• _Brief_
Please repeat, exactly as written, every line from the one containing "Given: Open the Arial font family dropdown" through the last line of the records, both included, and leave out any pictures.

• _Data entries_
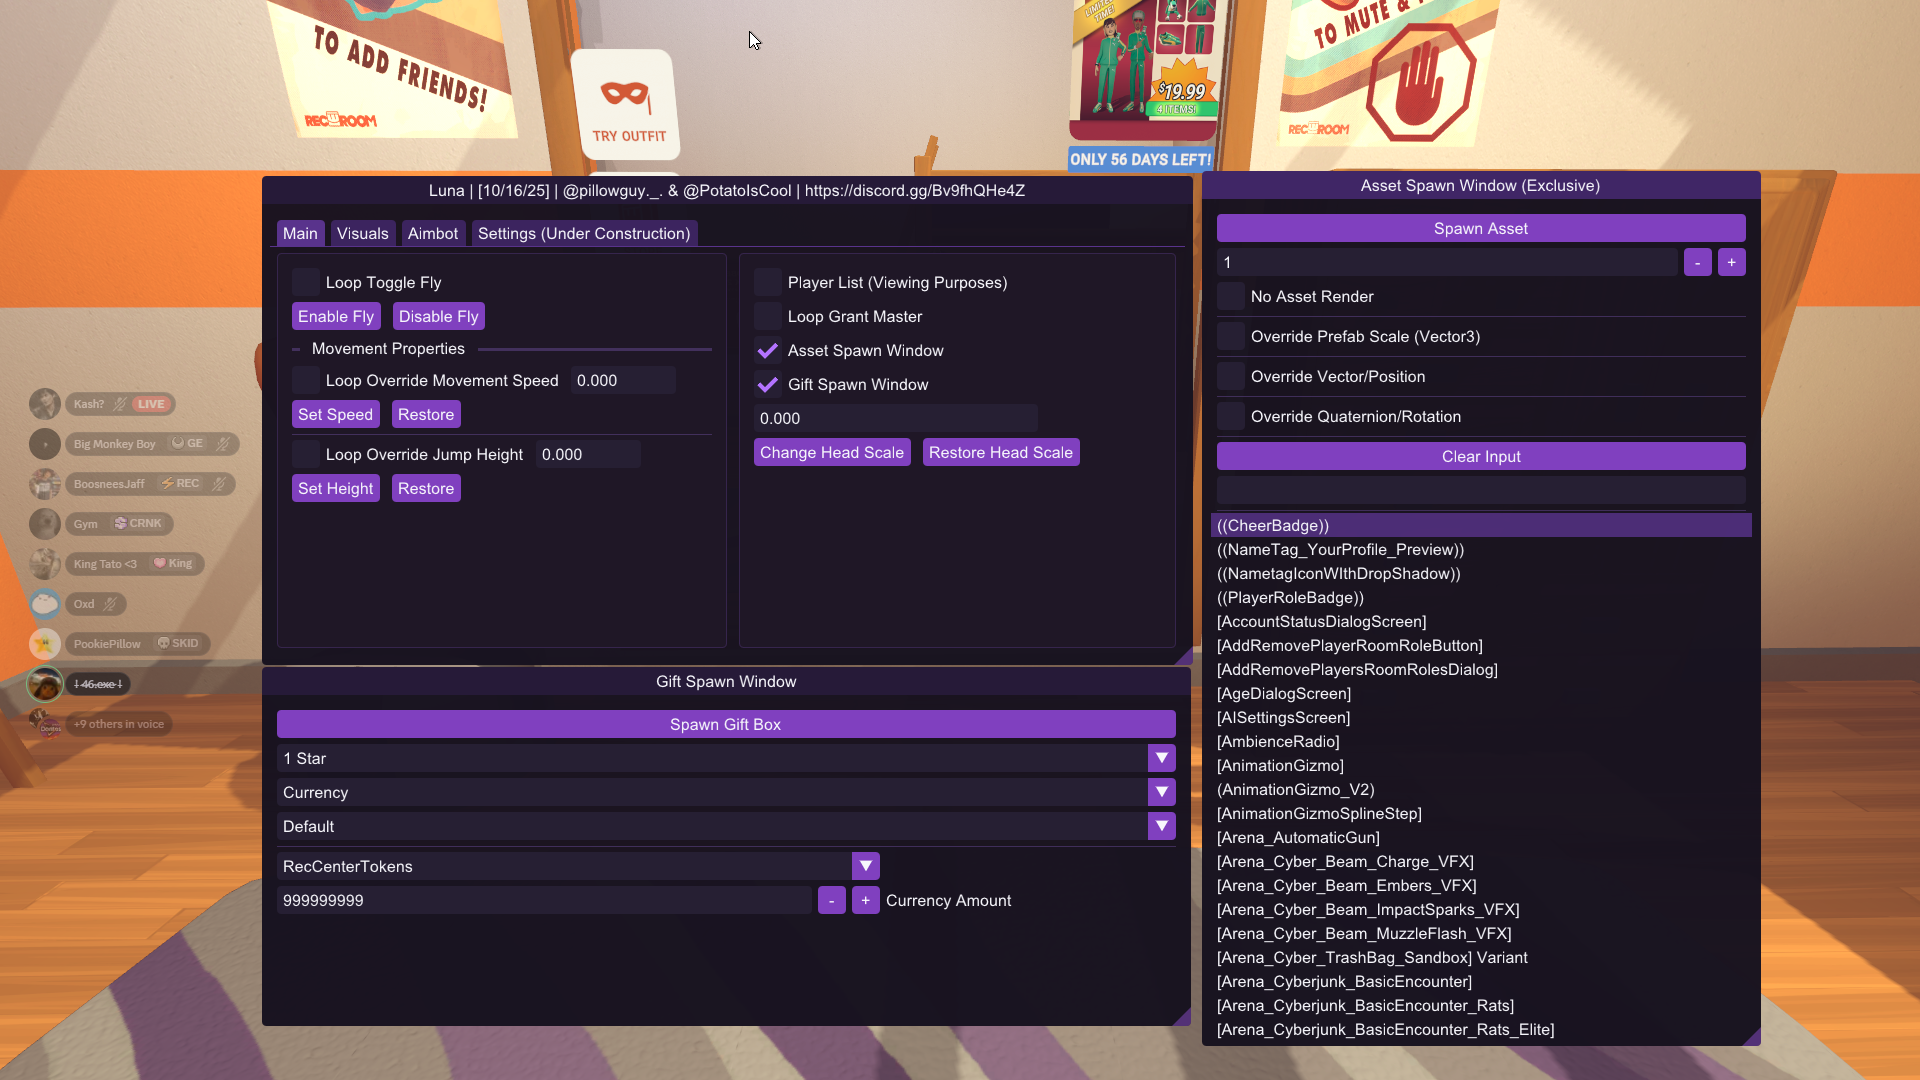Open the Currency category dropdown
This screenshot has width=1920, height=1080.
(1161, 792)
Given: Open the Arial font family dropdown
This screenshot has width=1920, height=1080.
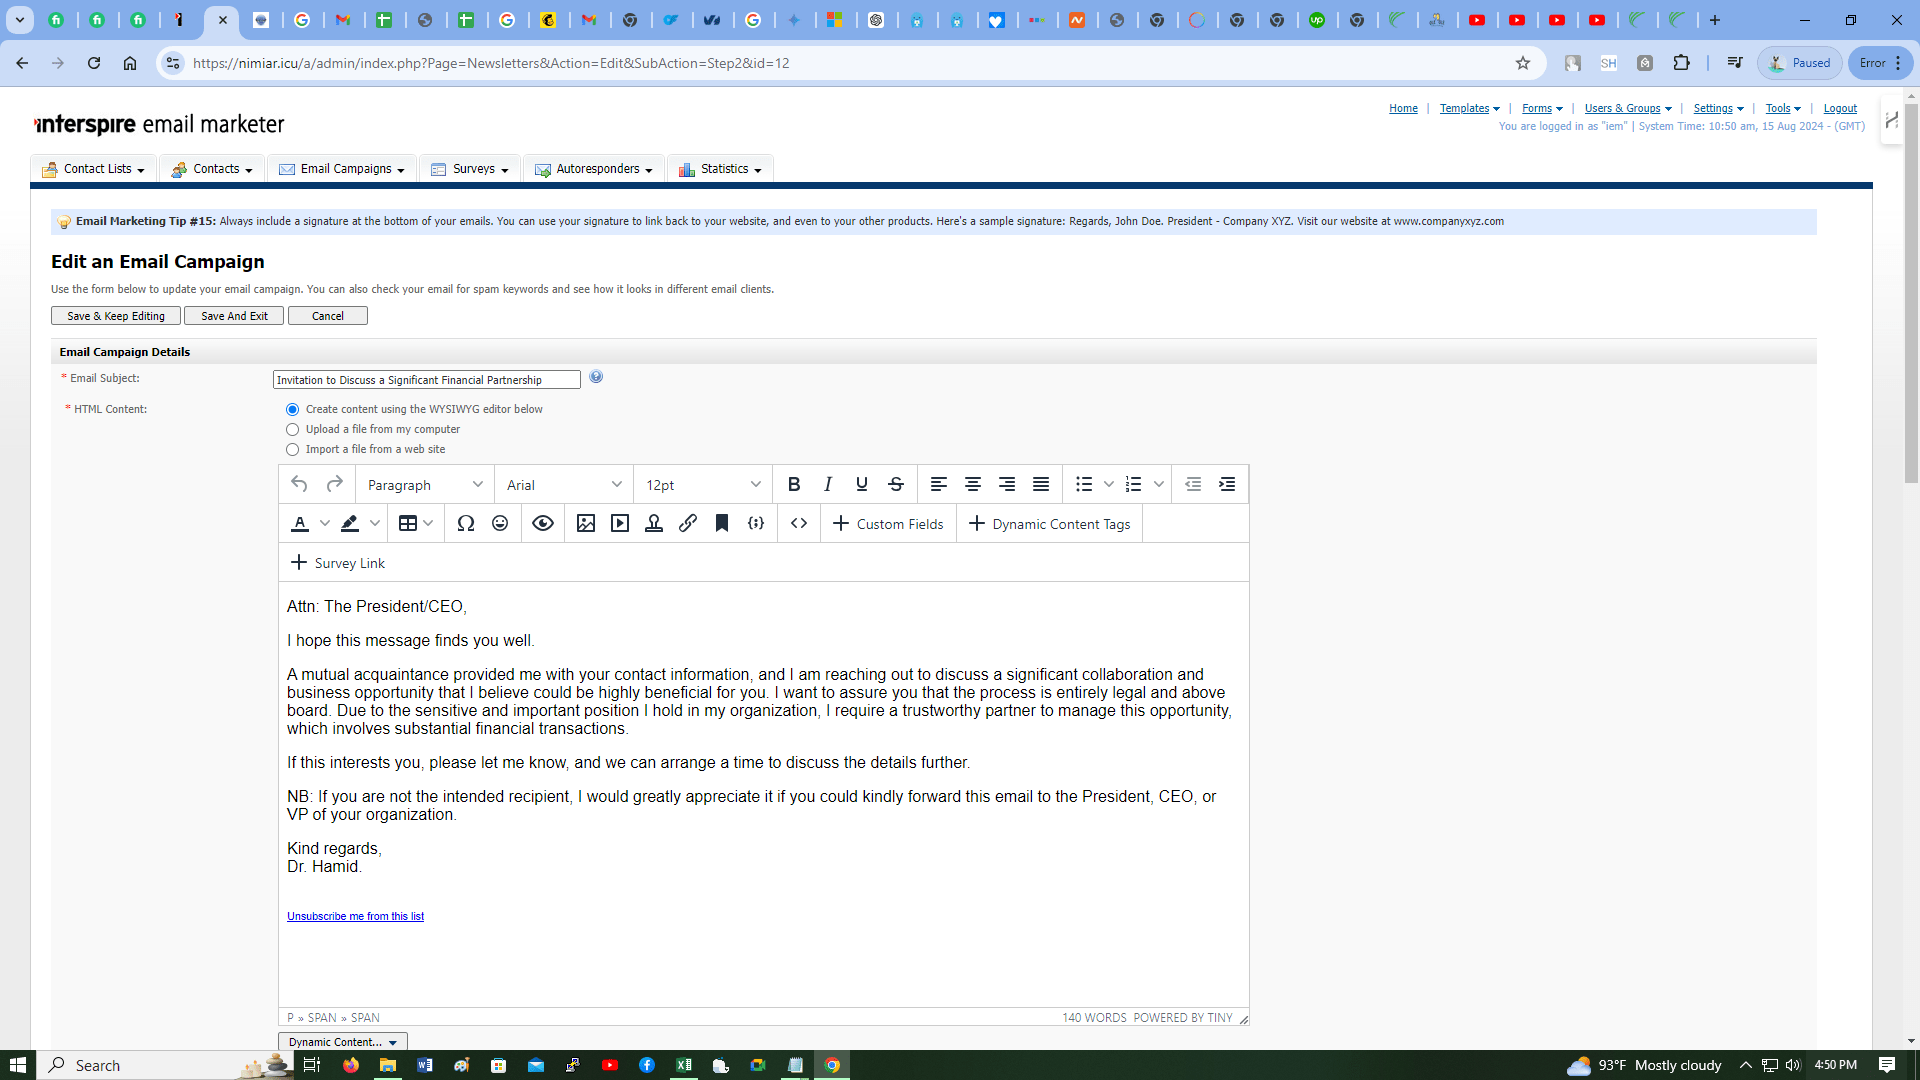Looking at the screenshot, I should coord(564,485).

• _Written response_
Given: Open the Arial font family dropdown
This screenshot has width=1920, height=1080.
Looking at the screenshot, I should coord(564,485).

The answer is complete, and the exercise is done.